As shown in FIGS. 1 and 4, the lower end of the partition wall 131 is arranged so as to be separated from the bottom (bottom wall 101 e) of the processing tank main body 101, whereby the lower region of the precipitation separation tank 120 is It communicates with the cleaning hole 130. That is, the lower end of the partition wall 131 is formed as a lower end opening 130a of the cleaning hole 130, and the lower end opening 130a is formed so as to be separated upward from the bottom wall 101e. The upper end opening 130b of the cleaning hole 130 at the upper end of the partition wall 131 is formed so as to be separated downward from the upper wall 101f. The cleaning hole 130 is provided with a long and mesh-like filter medium 132 formed as a draft tube and a first air diffusion pipe 190 penetrating the filter medium 132. As shown in FIG. 4, the first air diffuser 190 is disposed in a region on the right side of the cleaning hole 130. The area on the right side of the cleaning hole 130 is an example of an embodiment corresponding to the “mesh filter medium arrangement area” in the present invention. Therefore, the area on the left side of the cleaning hole 130 where the filter medium is not arranged is an example of an embodiment corresponding to the “ mesh filter medium non-arranged area” in the present invention. When air is supplied from the lower end of the first diffuser pipe 190 into the cleaning hole 130 through the lower end opening 130a, an upward flow is generated in the right area of the cleaning hole 130, and the left area of the cleaning hole 130 is generated. Generates a downward flow. Thereby, a swirling flow is generated in the cleaning hole 130, and the water to be treated in the cleaning hole 130 is stirred. Therefore, the cleaning hole 130 is also referred to as a stirring hole for stirring the water to be treated. The filter medium 132 is an example of an embodiment corresponding to the “filter medium” in the present invention. In addition, the first air diffuser 190 is an example of an embodiment corresponding to the “air supply unit” in the present invention.

  The air diffused from the first air diffuser 190 passes through the filter medium 132 and is subdivided.
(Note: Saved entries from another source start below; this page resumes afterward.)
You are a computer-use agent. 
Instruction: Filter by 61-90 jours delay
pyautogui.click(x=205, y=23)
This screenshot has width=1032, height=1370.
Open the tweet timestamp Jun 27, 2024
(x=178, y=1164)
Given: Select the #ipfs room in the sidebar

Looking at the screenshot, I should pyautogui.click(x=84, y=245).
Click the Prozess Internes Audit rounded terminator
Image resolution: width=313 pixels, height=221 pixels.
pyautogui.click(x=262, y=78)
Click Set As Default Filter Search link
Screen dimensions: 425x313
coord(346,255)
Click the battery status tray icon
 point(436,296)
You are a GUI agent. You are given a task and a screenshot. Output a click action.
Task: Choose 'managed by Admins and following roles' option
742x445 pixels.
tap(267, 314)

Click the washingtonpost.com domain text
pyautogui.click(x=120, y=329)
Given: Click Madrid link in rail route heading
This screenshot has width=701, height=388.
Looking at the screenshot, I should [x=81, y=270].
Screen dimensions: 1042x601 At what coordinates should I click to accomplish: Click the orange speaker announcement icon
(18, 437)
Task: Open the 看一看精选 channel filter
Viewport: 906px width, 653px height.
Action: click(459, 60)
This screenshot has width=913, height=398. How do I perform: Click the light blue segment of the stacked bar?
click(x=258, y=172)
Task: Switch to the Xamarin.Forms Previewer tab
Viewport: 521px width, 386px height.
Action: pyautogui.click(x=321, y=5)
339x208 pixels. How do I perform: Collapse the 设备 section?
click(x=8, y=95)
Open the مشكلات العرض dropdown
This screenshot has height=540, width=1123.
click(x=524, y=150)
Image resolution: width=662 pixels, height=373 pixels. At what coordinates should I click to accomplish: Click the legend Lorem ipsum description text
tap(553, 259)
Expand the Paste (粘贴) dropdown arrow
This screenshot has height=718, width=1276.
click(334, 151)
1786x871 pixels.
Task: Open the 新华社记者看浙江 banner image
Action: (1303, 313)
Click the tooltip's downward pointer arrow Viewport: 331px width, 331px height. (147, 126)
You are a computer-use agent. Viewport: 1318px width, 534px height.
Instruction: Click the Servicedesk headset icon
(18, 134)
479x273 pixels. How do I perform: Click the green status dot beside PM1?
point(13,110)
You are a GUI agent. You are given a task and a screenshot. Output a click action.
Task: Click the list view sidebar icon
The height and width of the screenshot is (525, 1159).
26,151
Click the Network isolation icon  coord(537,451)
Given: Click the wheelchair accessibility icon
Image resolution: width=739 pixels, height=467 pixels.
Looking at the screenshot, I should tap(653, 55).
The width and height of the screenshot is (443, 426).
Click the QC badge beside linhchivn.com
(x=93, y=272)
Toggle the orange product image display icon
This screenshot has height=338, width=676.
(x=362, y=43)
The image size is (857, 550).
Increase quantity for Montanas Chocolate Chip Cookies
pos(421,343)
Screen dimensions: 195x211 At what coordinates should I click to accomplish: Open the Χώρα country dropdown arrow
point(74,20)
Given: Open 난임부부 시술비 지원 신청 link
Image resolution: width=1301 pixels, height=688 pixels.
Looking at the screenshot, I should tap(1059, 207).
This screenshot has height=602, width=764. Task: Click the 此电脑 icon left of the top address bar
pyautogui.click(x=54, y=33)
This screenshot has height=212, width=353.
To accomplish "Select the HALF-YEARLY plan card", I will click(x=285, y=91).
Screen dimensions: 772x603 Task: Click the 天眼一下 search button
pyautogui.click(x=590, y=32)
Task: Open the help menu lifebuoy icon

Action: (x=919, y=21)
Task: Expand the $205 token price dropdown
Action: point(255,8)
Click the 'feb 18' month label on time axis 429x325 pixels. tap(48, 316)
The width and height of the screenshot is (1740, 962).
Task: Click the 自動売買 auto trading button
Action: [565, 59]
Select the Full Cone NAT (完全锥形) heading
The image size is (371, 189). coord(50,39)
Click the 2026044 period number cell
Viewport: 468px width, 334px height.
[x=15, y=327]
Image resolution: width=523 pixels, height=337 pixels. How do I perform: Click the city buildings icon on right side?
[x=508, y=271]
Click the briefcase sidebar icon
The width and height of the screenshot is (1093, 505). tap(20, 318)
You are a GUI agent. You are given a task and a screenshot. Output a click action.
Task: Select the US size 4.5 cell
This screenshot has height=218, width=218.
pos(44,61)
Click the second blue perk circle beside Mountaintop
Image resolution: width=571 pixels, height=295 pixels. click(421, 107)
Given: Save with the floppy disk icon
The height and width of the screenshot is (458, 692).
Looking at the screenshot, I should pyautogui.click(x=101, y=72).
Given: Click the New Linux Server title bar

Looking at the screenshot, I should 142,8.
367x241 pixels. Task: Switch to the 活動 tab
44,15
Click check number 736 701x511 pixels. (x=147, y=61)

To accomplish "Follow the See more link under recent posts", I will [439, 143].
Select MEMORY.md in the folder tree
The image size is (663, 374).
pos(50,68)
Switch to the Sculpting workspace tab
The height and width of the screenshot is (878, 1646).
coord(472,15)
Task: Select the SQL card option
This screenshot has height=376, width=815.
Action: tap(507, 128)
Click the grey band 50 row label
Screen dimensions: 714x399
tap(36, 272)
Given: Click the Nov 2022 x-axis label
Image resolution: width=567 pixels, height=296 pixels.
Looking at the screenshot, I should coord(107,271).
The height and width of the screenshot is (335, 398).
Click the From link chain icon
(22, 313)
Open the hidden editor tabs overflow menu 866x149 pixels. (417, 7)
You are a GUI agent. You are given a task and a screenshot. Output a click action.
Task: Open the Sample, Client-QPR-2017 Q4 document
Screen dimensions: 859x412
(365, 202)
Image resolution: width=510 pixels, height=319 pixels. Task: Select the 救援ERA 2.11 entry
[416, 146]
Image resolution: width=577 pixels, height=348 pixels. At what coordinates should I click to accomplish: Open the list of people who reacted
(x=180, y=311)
The sludge deposited on the bottom of the sedimentation separation tank 120 is circulated in the cleaning hole 130 together with the water to be treated by a swirling flow (upflow and downflow). In the cleaning hole 130, the sludge is efficiently aerobic treated by the fragmented air. Due to the fluctuation of the water level in the water treatment area, the sludge inside the cleaning hole 130 and the sludge at the bottom of the sedimentation separation tank 120 come and go, whereby the sludge containing bubbles is supplied into the sedimentation separation tank 120. As a result, in the sedimentation separation tank 120, the sludge containing air bubbles floats and turns into scum, and the sludge is stored at a high concentration.

  As shown in FIG. 3, the water to be treated in the sedimentation separation tank 120 is transferred to the downstream anaerobic treatment tank 140 through the left and right openings 105a and 105b.

  As shown in FIGS. 1, 3 and 5, the anaerobic treatment tank 140 includes a first anaerobic chamber 141 and a second anaerobic chamber 142. Between the anaerobic treatment tank 140 and the aerobic treatment chamber 150 on the downstream side, a partition 106 extending in the tank vertical direction is provided. As shown in FIG. 3, a partition wall 143 for partitioning the first anaerobic chamber 141 and the second anaerobic chamber 142 is attached to the front side (upstream side) of the partition wall 106. With this partition wall 143, the second anaerobic chamber 142 is set corresponding to the central region of the partition wall 106 in the tank left-right direction. As shown in FIG. 5, the lower end of the partition wall 143 is disposed so as to be separated from the bottom of the processing tank main body 101, whereby the area below the first anaerobic chamber 141 communicates with the second anaerobic chamber 142. are doing.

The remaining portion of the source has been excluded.